Exercise task:
Please edit the records from the line holding "Screen dimensions: 1570x689" through the line holding "click(x=234, y=192)", inclusive, changing "Budget Used" to "Budget Remaining" and keeping all else the same. Return only those lines.

Exercise materials:
------------------------------------------------------------
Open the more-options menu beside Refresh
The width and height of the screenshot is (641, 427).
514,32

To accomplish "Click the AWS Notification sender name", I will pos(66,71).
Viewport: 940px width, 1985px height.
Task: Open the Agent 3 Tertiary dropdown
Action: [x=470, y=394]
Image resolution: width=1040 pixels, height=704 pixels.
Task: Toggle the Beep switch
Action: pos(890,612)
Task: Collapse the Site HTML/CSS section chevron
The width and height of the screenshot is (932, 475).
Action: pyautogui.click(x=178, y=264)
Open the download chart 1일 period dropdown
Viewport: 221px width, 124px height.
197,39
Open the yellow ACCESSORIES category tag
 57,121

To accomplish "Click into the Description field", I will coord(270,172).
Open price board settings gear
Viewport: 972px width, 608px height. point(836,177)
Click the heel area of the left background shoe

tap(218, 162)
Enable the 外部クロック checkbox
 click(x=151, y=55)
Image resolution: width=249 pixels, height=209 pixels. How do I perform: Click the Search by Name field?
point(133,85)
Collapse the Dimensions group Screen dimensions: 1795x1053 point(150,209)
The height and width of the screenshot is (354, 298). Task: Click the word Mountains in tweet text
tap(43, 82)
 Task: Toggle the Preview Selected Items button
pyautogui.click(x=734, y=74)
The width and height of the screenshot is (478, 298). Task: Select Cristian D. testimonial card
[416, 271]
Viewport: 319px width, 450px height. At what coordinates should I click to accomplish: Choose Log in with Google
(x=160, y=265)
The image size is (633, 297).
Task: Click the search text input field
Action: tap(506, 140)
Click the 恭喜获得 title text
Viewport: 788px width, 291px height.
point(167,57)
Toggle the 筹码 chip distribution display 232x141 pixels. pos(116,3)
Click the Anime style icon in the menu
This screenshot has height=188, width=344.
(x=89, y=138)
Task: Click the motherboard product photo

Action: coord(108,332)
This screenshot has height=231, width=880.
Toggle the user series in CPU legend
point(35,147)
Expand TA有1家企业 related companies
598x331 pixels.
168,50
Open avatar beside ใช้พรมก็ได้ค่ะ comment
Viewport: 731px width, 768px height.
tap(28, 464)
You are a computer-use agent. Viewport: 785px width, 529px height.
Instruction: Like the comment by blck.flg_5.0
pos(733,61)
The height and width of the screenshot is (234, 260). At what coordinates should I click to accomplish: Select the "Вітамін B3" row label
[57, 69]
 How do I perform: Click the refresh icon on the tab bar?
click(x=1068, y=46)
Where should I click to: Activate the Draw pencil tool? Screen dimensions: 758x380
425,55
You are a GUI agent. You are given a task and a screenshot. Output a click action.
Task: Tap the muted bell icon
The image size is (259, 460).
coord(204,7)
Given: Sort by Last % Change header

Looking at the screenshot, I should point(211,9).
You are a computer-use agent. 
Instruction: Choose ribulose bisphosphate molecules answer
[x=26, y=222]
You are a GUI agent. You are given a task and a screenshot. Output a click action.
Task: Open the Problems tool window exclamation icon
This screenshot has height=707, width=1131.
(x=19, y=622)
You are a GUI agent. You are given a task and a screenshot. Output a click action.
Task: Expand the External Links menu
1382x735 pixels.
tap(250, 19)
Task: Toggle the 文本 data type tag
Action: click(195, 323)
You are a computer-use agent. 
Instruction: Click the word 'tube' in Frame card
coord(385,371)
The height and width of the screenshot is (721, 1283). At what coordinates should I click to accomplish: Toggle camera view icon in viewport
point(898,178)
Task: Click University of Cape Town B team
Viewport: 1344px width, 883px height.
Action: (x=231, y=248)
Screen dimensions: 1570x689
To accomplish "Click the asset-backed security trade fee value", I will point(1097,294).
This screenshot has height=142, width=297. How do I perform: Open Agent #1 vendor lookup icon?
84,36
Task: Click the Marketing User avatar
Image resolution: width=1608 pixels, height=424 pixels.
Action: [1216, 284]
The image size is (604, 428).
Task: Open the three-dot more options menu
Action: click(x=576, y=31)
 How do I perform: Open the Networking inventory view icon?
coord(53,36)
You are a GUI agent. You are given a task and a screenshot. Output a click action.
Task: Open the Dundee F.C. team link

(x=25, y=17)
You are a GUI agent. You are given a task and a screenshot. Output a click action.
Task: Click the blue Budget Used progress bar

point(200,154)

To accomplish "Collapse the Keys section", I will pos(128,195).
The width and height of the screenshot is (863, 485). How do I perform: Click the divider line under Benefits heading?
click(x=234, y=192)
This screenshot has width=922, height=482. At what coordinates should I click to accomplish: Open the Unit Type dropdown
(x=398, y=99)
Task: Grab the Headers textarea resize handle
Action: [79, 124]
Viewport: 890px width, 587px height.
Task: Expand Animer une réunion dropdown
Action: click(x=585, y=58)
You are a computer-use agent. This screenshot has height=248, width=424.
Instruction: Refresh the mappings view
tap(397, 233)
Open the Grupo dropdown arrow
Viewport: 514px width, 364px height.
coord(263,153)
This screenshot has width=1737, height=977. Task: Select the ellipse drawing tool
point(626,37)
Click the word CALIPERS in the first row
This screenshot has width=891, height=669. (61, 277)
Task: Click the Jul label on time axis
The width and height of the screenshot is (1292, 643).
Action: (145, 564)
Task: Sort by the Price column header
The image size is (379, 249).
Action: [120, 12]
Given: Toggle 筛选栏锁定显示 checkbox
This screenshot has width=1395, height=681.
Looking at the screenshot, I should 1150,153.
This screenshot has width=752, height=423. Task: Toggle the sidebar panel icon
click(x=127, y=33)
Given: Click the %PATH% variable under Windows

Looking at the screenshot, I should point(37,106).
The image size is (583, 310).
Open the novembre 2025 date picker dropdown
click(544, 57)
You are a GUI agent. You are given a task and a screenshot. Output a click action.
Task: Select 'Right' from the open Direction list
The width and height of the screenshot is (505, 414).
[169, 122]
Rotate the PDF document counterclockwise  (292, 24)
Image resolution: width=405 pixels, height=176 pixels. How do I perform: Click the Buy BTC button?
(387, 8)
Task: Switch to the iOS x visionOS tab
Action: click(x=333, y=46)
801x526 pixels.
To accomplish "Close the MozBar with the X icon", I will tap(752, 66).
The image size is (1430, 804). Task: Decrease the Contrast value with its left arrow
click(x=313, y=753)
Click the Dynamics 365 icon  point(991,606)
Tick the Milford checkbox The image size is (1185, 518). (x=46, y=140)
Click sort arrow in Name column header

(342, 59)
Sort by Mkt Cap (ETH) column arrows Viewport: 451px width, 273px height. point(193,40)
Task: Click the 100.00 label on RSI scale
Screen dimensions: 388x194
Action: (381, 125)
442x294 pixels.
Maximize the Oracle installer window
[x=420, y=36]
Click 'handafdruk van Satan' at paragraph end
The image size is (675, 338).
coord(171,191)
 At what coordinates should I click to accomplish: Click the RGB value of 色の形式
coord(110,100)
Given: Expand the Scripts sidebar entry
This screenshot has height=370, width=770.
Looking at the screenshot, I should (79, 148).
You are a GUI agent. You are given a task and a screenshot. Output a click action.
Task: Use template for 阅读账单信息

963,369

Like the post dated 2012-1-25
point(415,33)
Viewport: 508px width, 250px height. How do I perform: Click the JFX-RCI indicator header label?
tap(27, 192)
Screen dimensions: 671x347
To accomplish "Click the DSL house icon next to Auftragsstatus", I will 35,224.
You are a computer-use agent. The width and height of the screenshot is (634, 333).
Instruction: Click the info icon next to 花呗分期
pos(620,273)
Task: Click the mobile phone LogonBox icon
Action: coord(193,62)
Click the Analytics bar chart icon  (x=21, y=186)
------------------------------------------------------------
Right answer:
Screen dimensions: 1570x689
To accomplish "Click the asset-backed security trade fee value", I will point(1097,294).
This screenshot has height=142, width=297. How do I perform: Open Agent #1 vendor lookup icon?
84,36
Task: Click the Marketing User avatar
Image resolution: width=1608 pixels, height=424 pixels.
Action: [1216, 284]
The image size is (604, 428).
Task: Open the three-dot more options menu
Action: click(x=576, y=31)
 How do I perform: Open the Networking inventory view icon?
coord(53,36)
You are a GUI agent. You are given a task and a screenshot. Output a click action.
Task: Open the Dundee F.C. team link

(x=25, y=17)
You are a GUI agent. You are given a task and a screenshot. Output a click action.
Task: Click the blue Budget Remaining progress bar

point(200,154)

To accomplish "Collapse the Keys section", I will pos(128,195).
The width and height of the screenshot is (863, 485). How do I perform: Click the divider line under Benefits heading?
click(x=234, y=192)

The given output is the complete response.